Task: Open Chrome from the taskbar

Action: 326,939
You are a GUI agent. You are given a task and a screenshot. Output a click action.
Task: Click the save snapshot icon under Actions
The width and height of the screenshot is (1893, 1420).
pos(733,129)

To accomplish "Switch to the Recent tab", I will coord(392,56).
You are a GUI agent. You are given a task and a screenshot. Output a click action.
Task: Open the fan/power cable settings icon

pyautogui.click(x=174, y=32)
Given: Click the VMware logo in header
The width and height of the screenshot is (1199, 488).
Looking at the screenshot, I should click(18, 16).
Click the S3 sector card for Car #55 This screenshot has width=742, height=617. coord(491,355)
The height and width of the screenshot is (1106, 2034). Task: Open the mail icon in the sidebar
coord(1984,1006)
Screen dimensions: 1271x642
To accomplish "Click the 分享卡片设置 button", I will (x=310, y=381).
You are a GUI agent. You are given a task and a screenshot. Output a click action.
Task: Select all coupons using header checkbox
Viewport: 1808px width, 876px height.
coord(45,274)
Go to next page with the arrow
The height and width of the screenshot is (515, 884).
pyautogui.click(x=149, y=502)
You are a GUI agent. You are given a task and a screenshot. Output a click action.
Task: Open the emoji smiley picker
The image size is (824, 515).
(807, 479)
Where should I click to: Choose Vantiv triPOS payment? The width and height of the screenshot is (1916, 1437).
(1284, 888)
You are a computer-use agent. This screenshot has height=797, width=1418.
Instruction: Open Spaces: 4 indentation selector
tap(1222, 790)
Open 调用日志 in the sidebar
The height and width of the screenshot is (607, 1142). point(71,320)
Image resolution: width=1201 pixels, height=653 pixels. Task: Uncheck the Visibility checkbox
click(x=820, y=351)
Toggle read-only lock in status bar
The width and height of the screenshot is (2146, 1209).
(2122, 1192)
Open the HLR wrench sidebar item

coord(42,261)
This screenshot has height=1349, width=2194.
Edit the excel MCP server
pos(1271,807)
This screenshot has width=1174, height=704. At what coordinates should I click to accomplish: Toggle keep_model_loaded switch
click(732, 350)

-------------------------

REQUIREMENT.
Please return every line of the listing exactly.

WRITTEN ANSWER.
Task: Open Chrome from the taskbar

Action: 326,939
You are a GUI agent. You are given a task and a screenshot. Output a click action.
Task: Click the save snapshot icon under Actions
The width and height of the screenshot is (1893, 1420).
pos(733,129)

To accomplish "Switch to the Recent tab", I will coord(392,56).
You are a GUI agent. You are given a task and a screenshot. Output a click action.
Task: Open the fan/power cable settings icon

pyautogui.click(x=174, y=32)
Given: Click the VMware logo in header
The width and height of the screenshot is (1199, 488).
Looking at the screenshot, I should click(18, 16).
Click the S3 sector card for Car #55 This screenshot has width=742, height=617. coord(491,355)
The height and width of the screenshot is (1106, 2034). Task: Open the mail icon in the sidebar
coord(1984,1006)
Screen dimensions: 1271x642
To accomplish "Click the 分享卡片设置 button", I will (x=310, y=381).
You are a GUI agent. You are given a task and a screenshot. Output a click action.
Task: Select all coupons using header checkbox
Viewport: 1808px width, 876px height.
coord(45,274)
Go to next page with the arrow
The height and width of the screenshot is (515, 884).
pyautogui.click(x=149, y=502)
You are a GUI agent. You are given a task and a screenshot. Output a click action.
Task: Open the emoji smiley picker
The image size is (824, 515).
(807, 479)
Where should I click to: Choose Vantiv triPOS payment? The width and height of the screenshot is (1916, 1437).
(1284, 888)
You are a computer-use agent. This screenshot has height=797, width=1418.
Instruction: Open Spaces: 4 indentation selector
tap(1222, 790)
Open 调用日志 in the sidebar
The height and width of the screenshot is (607, 1142). point(71,320)
Image resolution: width=1201 pixels, height=653 pixels. Task: Uncheck the Visibility checkbox
click(x=820, y=351)
Toggle read-only lock in status bar
The width and height of the screenshot is (2146, 1209).
(2122, 1192)
Open the HLR wrench sidebar item

coord(42,261)
This screenshot has height=1349, width=2194.
Edit the excel MCP server
pos(1271,807)
This screenshot has width=1174, height=704. At what coordinates should I click to accomplish: Toggle keep_model_loaded switch
click(732, 350)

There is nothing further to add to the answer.